What the exercise asks:
Answer these from the forum thread on performance injectors for the 335D:
1. What horsepower should the injectors in the first post be able to handle?
2. How much torque at 5000 rpm does stevers say is needed to make 600 peak HP?
3. Which company did bossebrutal contact that couldn't help?
BEGIN Extract to read
# Performance injectors 335D



## bossebrutal (Jan 23, 2014)

Hello all!
Im new to the forums and I'm planing to do something really nice to my 2007 bmw 335D european model!

Im looking for some performance injectors that can handle 600hp, any one know where i can find injectors that will fit? Thanks!


----------



## stevers (Oct 20, 2013)

Don't know of any aftermarket ones. Do you realize you would need 630 ft/lbs at 5000 rpm to make 600 peak HP? A more realistic goal would be peak torque around 3700 RPM but even so you're talking around 825ft/lbs just to reach 600HP.

In either of those cases, you're on borrowed time with the tranny.


----------



## Hoooper (Jun 17, 2013)

best bet on the injector front would be to find out what injectors we have then look for trucks using the same injectors and upgrades for those injectors. If you cant find that, you can maybe find someone to tune the injectors.


----------



## TDIwyse (Sep 17, 2010)

http://extrudehoneafm.com/

I've used them on some injectors for my jeep/cummins conversion. They can precisely increase the nozzle openings on fuel injectors to increase volume of fuel injected. There are other methods used as well.

The concern I'd have is that the DDE "learns" the flow characteristics of the injectors and compensates for it. If you open up the flow too much then it's possible the DDE would start noticing and throw codes. For example, there's been lots of people with issues where the DDE starts flagging injector codes "cylinder X fuel injector offset learning at minimum limit".

See attachment for description how the DDE "learns" individual injector behavior from the BMW Diesel Tech pdf.


----------



## bossebrutal (Jan 23, 2014)

Thanks so much for the comments! Well i know but it would be wicked awesome! Its been someone here in sweden that have rebuilt his auto tranny for a manual, that would have been really nice !

Hmm i found injectors that could handle the power but they don't fit. even been in contact with bosch sweden and even they couldn't help me :dunno:
now i having a mail communication with a czech company that many can help me so I'm hoping for the best!


----------



## hotrod2448 (Jun 2, 2007)

bossebrutal said:


> Thanks so much for the comments! Well i know but it would be wicked awesome! Its been someone here in sweden that have rebuilt his auto tranny for a manual, that would have been really nice !
END Extract to read
BEGIN Data
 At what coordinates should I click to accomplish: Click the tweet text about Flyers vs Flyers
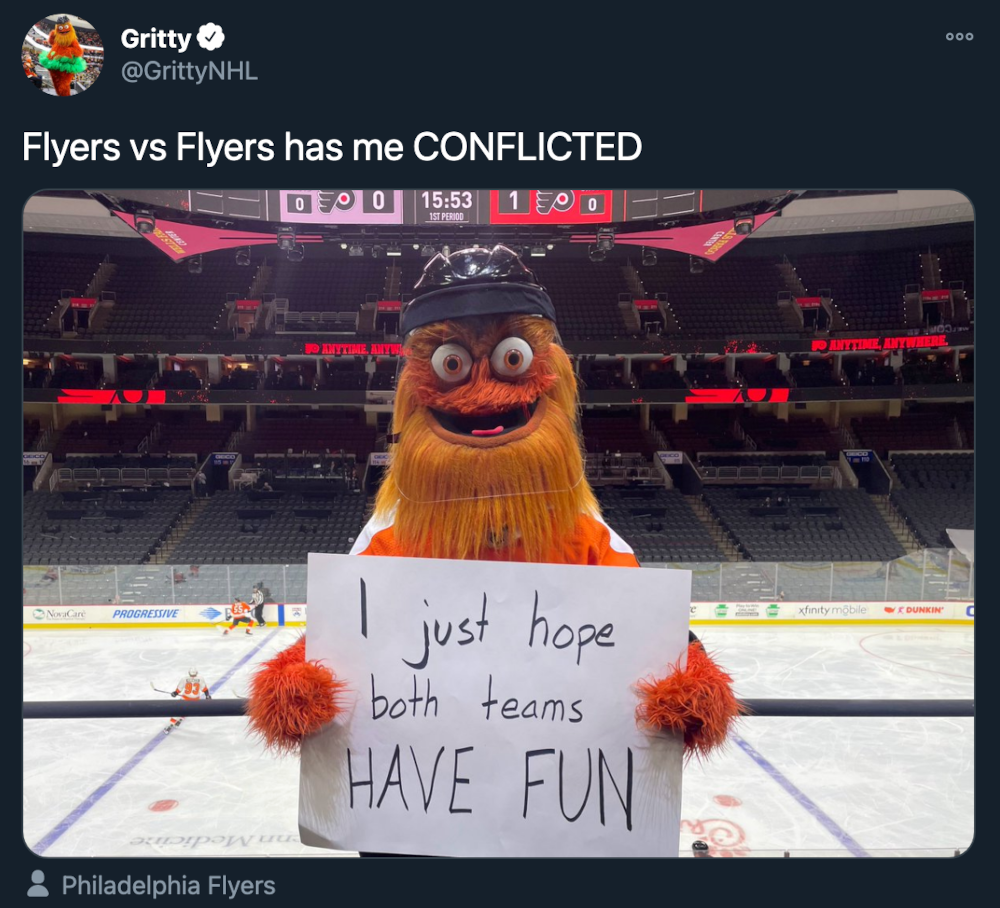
END Data
Exercise result:
1. 600hp
2. 630 ft/lbs
3. Bosch Sweden